Barak Hermann, CEO of the JCC of Greater Baltimore, recently returned from travelling in Northern Israel and the West Bank as part of Schusterman Family Philanthropies Senior Leadership Fellows trip that was focusing on diversity and interfaith relations. Read on to learn more about how he has been processing and reflecting on this incredibly meaningful and eye-opening experience, in a time of society divisiveness.
By Barak Hermann, Chief Executive Officer
Wrapped up an incredible 3 days in the city of Haifa in northern Israel with 110 Senior Leadership Fellows of the Schusterman Foundation. Fellows representing the US, Israel, Europe, South Africa, Australia explored multi-cultural neighborhoods, diversity, and inter faith relations while considering how we can use our leadership to make the world a better place. Haifa is a place of overall healthy coexistence and respect between Jews, Christians, and Muslims. Spending 3 days at Beit Hagefen…the Arab Jewish Cultural Center was inspiring to see how Arabs and Jews can learn and build empathy and respect for each other..by having experiences together that empower opportunities to explore identity through art, theater, dialogue, classes, and more.
At a time of such divisiveness in our county, and the recent spewing of Jew hatred by Kanye or Ye…society can be and is very scary for Jews as it is for so many vulnerable groups in our society…African Americans, LGBTQ, and so many more. I’ve been thinking often about the work and communities we form at the JCC. We have leaned into being more diverse and welcoming. We can clearly go deeper and do more as we strive to make Baltimore a better place.

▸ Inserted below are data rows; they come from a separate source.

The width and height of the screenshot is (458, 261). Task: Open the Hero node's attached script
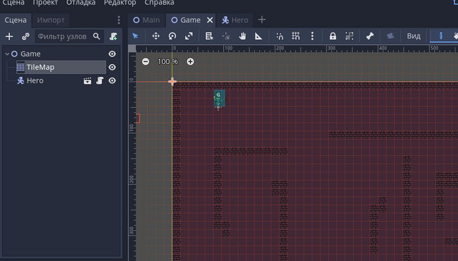(99, 81)
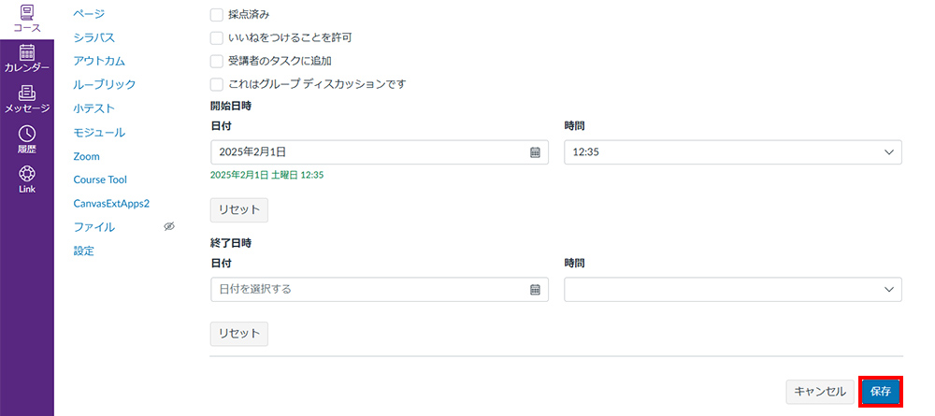This screenshot has width=935, height=416.
Task: Click the キャンセル button
Action: click(820, 392)
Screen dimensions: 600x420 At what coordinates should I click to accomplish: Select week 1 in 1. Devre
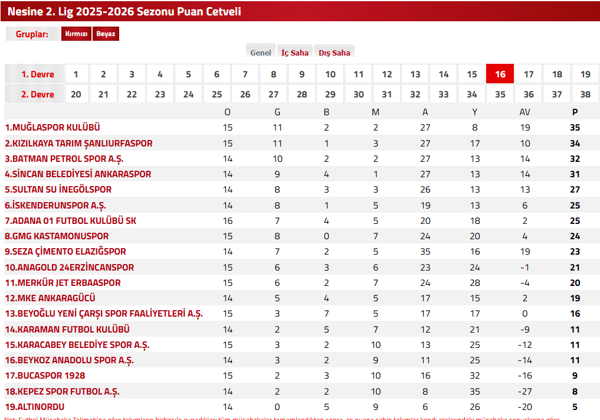click(76, 74)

I’m very proud of the companies, athletes, and artists that have separated from Ye as it shows especially young people that hatred and spewing of vial comments from perceived role models cannot be tolerated….however that’s not enough…not when Ye seems to have more followers than there are maybe Jews in the world. We need to engage in dialogue…find ways that are authentic and not tokenized. To bring diverse people together for dialogue, experiences, and to build awareness, relationships, and hopefully empathy. The JCC of Greater Baltimore is primed for the work because of our committed board and our diverse and talented team and our diverse membership and users.
Four years ago today, in a brutal act of antisemitism, 11 members of the Jewish community were murdered at the Tree of Life building in Pittsburgh. Clearly, we have more work to do to combat anti-semitism.
Last night, I joined a smaller group of 14 fellows to travel and learn in the West Bank and East Jerusalem with the Israel Policy Forum (IPF). IPF work to educate political and communal leaders on pragmatic policy ideas, developed by credible security experts, for the realization of a viable two-state solution. Among many stops today within West Bank and East Jerusalem, was spending time in a community center in East Jerusalem where Palestinian and Israeli women come together to learn both Arabic and Hebrew and to have conversations, programs, and experience each other’s religions major holidays. This work is very inspiring and again spotlights the importance of bringing people of diverse experiences and opinions together and learning about each person’s unique and complex narrative.
As we strive to build and sustain a strong community, there doesn’t need to be always agreement, yet we must strive for respect, tolerance, curiosity, and kindness. That’s what I experienced these past few days watching diverse people and faiths coexist. Our present society needs it; our children deserve it; and we better focus on this so future generations can benefit from it.